┌──

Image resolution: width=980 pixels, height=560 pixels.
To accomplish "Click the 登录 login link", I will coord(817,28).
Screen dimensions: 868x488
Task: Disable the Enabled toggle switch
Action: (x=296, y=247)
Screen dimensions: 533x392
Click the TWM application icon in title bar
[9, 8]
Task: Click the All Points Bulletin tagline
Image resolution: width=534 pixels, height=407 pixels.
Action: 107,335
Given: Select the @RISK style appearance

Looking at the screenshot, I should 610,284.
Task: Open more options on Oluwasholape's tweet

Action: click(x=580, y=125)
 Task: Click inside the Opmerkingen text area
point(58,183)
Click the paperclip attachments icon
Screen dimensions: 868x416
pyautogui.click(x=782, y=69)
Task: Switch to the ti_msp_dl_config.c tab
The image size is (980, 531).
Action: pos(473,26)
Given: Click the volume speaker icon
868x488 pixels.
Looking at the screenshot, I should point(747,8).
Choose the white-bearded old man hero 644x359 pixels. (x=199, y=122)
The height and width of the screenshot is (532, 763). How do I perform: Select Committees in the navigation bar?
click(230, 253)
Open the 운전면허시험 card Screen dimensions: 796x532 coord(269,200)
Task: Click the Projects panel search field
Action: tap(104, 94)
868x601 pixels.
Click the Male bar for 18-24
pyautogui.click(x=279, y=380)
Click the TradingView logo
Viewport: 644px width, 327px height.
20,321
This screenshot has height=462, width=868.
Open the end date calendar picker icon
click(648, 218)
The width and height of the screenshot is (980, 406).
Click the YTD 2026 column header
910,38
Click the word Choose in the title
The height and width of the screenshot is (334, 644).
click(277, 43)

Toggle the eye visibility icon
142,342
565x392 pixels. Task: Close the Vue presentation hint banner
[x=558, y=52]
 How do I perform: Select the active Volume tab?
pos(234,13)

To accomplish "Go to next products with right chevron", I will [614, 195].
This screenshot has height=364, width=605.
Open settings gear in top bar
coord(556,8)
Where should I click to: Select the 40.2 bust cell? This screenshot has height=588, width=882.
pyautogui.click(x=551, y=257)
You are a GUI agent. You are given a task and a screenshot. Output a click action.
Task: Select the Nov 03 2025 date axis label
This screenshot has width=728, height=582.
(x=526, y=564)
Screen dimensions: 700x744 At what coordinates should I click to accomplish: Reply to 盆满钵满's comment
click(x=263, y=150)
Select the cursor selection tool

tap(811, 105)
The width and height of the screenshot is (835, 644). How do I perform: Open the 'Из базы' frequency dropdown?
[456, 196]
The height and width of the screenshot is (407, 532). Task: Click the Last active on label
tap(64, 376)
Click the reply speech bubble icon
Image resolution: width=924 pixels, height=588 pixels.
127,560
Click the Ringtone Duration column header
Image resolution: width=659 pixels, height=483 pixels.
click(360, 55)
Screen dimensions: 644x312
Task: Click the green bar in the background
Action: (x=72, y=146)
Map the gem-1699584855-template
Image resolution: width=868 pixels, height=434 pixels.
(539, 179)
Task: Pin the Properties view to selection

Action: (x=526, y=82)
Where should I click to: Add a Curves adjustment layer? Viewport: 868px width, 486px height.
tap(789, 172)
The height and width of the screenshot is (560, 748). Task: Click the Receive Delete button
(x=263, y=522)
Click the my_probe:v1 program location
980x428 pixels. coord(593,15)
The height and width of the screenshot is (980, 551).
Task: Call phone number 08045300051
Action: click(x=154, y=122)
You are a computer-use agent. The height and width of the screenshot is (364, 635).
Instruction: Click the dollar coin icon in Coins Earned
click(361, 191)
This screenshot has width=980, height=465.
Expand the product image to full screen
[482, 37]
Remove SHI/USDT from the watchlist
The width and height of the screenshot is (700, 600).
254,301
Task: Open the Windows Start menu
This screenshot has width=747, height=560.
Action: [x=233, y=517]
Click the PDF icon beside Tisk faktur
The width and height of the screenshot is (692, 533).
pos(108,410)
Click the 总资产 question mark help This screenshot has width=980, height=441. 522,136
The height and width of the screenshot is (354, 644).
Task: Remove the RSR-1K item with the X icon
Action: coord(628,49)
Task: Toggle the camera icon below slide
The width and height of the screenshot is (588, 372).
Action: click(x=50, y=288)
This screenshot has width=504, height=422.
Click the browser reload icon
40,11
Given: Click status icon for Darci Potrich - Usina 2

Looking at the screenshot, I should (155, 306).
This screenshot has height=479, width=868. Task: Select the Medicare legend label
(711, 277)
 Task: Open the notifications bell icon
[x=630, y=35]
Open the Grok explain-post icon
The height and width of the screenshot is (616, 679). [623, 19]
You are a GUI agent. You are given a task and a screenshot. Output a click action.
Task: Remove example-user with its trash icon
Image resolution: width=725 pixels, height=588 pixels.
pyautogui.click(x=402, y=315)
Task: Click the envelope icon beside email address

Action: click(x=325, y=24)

└──

TASK TO CARRY OUT: Beginning with the line containing "Given: Click the volume speaker icon" in the material above, copy every line exactly until you have copied the line containing "The width and height of the screenshot is (980, 406).".

REPLY:
Given: Click the volume speaker icon
868x488 pixels.
Looking at the screenshot, I should point(747,8).
Choose the white-bearded old man hero 644x359 pixels. (x=199, y=122)
The height and width of the screenshot is (532, 763). How do I perform: Select Committees in the navigation bar?
click(230, 253)
Open the 운전면허시험 card Screen dimensions: 796x532 coord(269,200)
Task: Click the Projects panel search field
Action: tap(104, 94)
868x601 pixels.
Click the Male bar for 18-24
pyautogui.click(x=279, y=380)
Click the TradingView logo
Viewport: 644px width, 327px height.
20,321
This screenshot has height=462, width=868.
Open the end date calendar picker icon
click(648, 218)
The width and height of the screenshot is (980, 406).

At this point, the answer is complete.